Pixel shading
SMARTSHADER HD
SMARTSHADER HD takes 2.0 pixel and vertex shading to the next level in RADEON X800 by shattering some of the limitations of their previous architectures, particularly on the pixel shader side. We’ll start with vertex shading first though.
To go alongside its 16 pixel pipelines, ATI has equipped the RADEON X800 series with six vertex processing units. Each unit is able to handle two shader operations per clock cycle at full 32-bit precision. This is twice the processing capability of ATI’s RADEON 9800 PRO. ATI has also dramtically improved their performance in performing trigonometric calculations, specifically sines and cosines. Common examples ATI states are grass blowing in the wind and waves on the surface of water. These operations can be performed in a single cycle.
For pixel shading, each of the sixteen pixel shaders can handle up to five shader operations at once (two vector ops, two scalar ops and a texture address op). The sixteen pipelines are organized into four quad pipes, each quad pipeline is independent of the other with its own dedicated resources.
Like ATI’s previous DX9 architectures, all pixel shading operations in X800 are processed with full 24-bit precision, unlike the GeForce series which will switch between 32-bit and 16-bit precision. ATI feels that for now, 24-bit precision is all that’s necessary for today’s needs. Moving up to 32-bit precision would bring too much of a performance hit to existing hardware, including X800. And while NVIDIA has been quick to promote its use of 32-bit precision in its GeForce FX and GeForce 6 series of graphics cards, ATI has openly challenged NVIDIA to provide a real world example of where FP24 is insufficient in comparison to NVIDIA’s FP32 implementation in GeForce FX/GeForce6. In comparison, there are numerous examples where NVIDIA’s partial precision FP16 implementation suffers from banding and other artifacts.
Moving forward, ATI’s Andy Thompson, Director of Advanced Technology Marketing, has told us that ATI does plan on implementing FP32 at some point, but 32-bit precision doesn’t become feasible until ATI moves to 0.09-micron.
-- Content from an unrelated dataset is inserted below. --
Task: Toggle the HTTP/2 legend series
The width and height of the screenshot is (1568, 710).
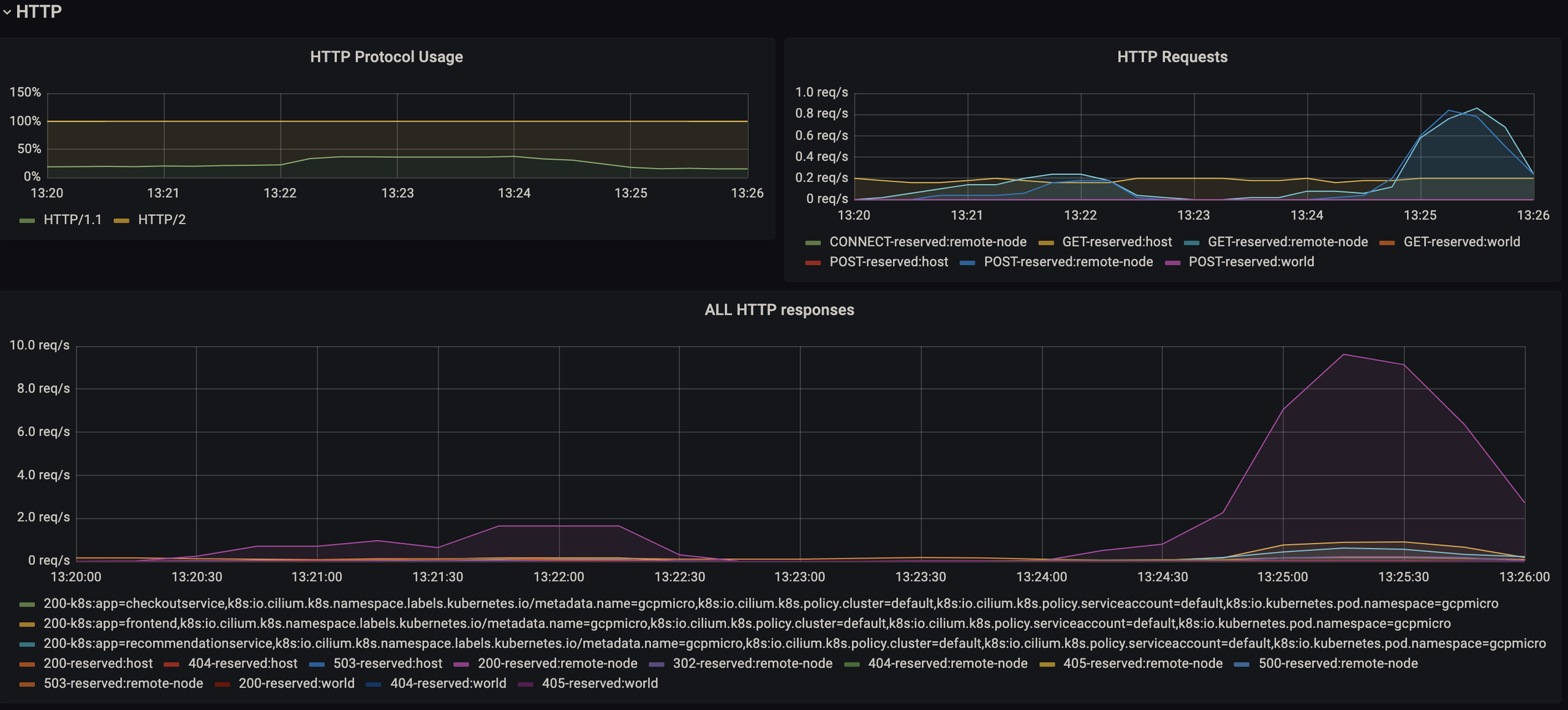Action: [x=162, y=220]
When ATI develops a part, they target a specific die size for the segment they’re targeting (value, mainstream, high-end) first, then cram the features they want into that die (via transistors) as efficiently as possible. As an interim process change, 0.11-micron isn’t practical enough for their next high-end part, instead Mr. Thompson mentioned that it would be used for future ATI value products (although not necessarily the direct successor to RADEON 9000/9200). Things don’t get interesting for ATI from a next generation performance perspective until they hit 0.09-micron.
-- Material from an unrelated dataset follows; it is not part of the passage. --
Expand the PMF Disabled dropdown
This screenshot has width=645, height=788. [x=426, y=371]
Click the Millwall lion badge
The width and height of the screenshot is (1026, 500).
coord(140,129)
Other pixel shading improvements ATI has implemented in X800 are an increase in the number of temporary registers available to pixel shaders. ATI has increased register space from 12 in RADEON 9800 series to 32 in X800 and a facing register has been added to allow effects that vary depending on whether a surface faces toward or away from the viewer.
If you recall, register usage is one of GeForce FX’s biggest weaknesses. While the RADEON 9800 PRO scaled well with increased register use, the number of instructions executed per cycle with GeForce FX 5900 Ultra reduced much more dramatically. This is why many applications cut the precision in half for GeForce FX cards, particularly those that use complex shaders such as those found in Half-Life 2.
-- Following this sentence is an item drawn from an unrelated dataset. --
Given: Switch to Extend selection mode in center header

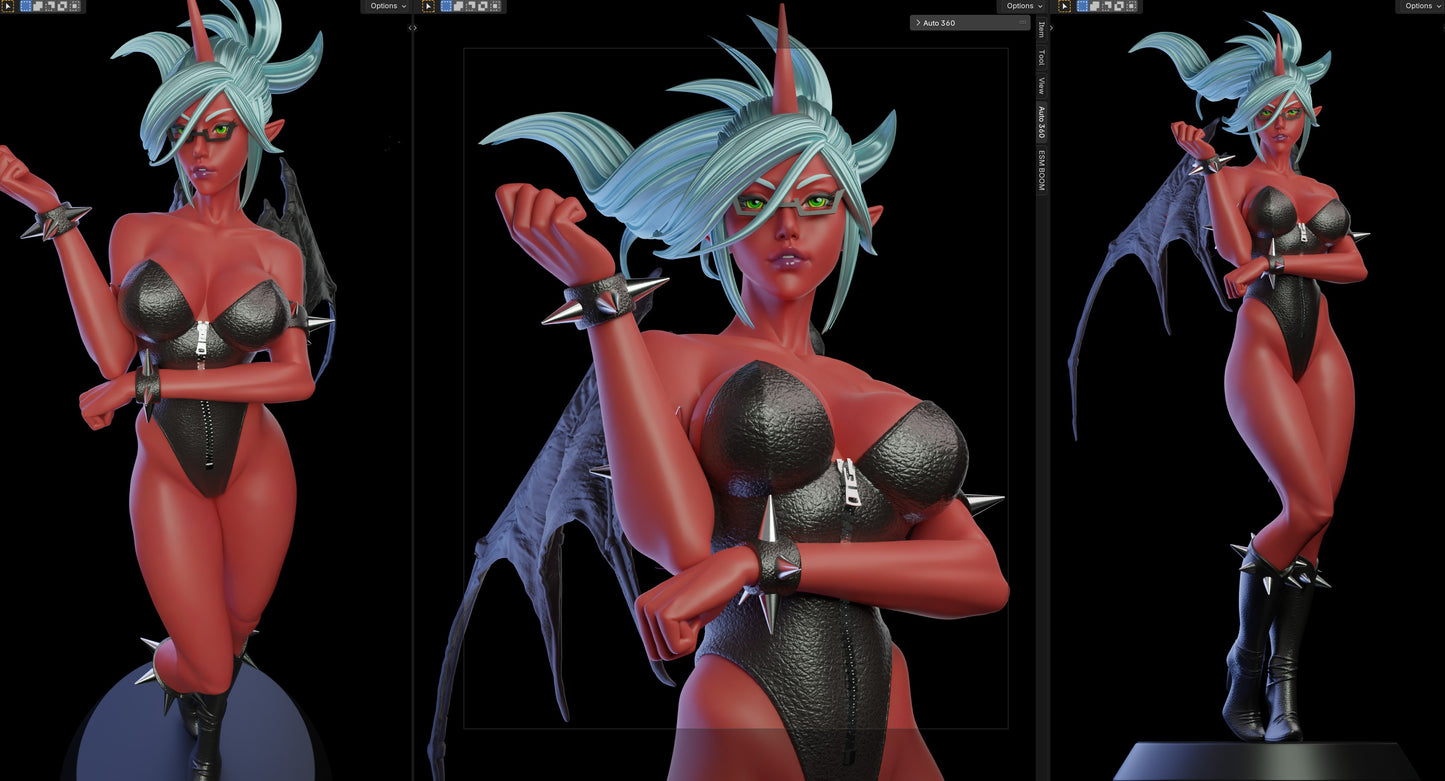Looking at the screenshot, I should [x=458, y=6].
ATI has also increased the maximum shader instruction count from 160 in previous architectures to 1,536 (512 vector, 512 scalar, 512 texture) in X800.
Finally, ATI has improved its F-buffer to better handle memory management issues with the original implementation found in RADEON 9800/XT. As a result the F-buffer can deal with very large chunks of data now whereas before they had to break it up into smaller pieces in order to get around the memory issues. This will allow X800 to more efficiently support shaders of unlimited length and complexity.